## SOURCE EXCERPT:
Exhibit4.1 September3, 2010

EX-4.1 2 v196094_ex4-1.htm Unassociated Document
Exhibit 4.1

September 3, 2010

Wegener Communications, Inc.
11350 Technology Circle
Johns Creek, Georgia  30097
Re:  Fourteenth Amendment

Gentlemen:

Wegener Communications, Inc., a Georgia corporation (“Borrower”), and The David E. Chymiak Trust Dated December 15, 1999 (“Trust”), as assignee of the Bank of America, N.A., successor interest by merger to LaSalle Bank National Association, respecting a $4,250,000 Loan and Security Agreement (“Security Agreement”), which Security Agreement has been previously amended thirteen times, wish to further amend the Security Agreement as provided herein (the “fourteenth Amendment”).

NOW, THEREFORE, in consideration of the foregoing recitals, the mutual covenants and agreements set forth herein and other good and valuable consideration, the receipt and sufficiency of which are hereby acknowledged, the Borrower and the Trust hereby agree as follows:

Provision A. 2 of the Twelfth Amendment is deleted in its entirety and the following is substituted in its place:

2.
Loan Amount.  Provision 1 of Exhibit A of the Agreement is deleted in its entirety and the following is substituted in its place:

(1)
LOAN LIMIT: The aggregate loan limit shall be Four Million two hundred fifty thousand and No/100s Dollars ($4,250,000.00) (the “Loan Limit”).  The Loan Limit is inclusive of the amount the Trust will pay to the Bank in respect of the Assignment, but shall be exclusive of any accrued but unpaid interest hereunder.

Provision A. 3 of the Twelfth Amendment is deleted in its entirety and the following is substituted in its place:

3.
Provision 6 of Exhibit A of the Agreement is deleted in its entirety and the following is substituted in its place:

(6)
INTEREST RATE: The Loan made pursuant to this Agreement shall bear interest at Twelve percent (12.00%) per annum and such interest shall begin to accrue at that rate on the date of the Assignment through September 2, 2010.  Effective September 3, 2010, interest shall accrue at the rate of Eight percent (8.00%) per annum.  All interest shall be calculated upon the basis of a 360 day year.

## GOAL OF THE EXERCISE:
In the loan amendment letter, what annual interest rate takes effect on September 3, 2010?

## MATERIAL:
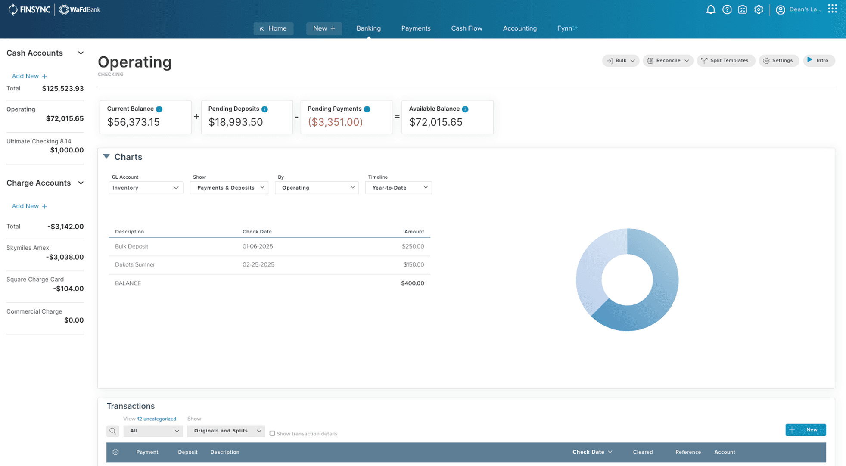Viewport: 846px width, 466px height.
Task: Enable Show transaction details checkbox
Action: pyautogui.click(x=272, y=433)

## CORRECT OUTPUT:
Eight percent (8.00%) per annum.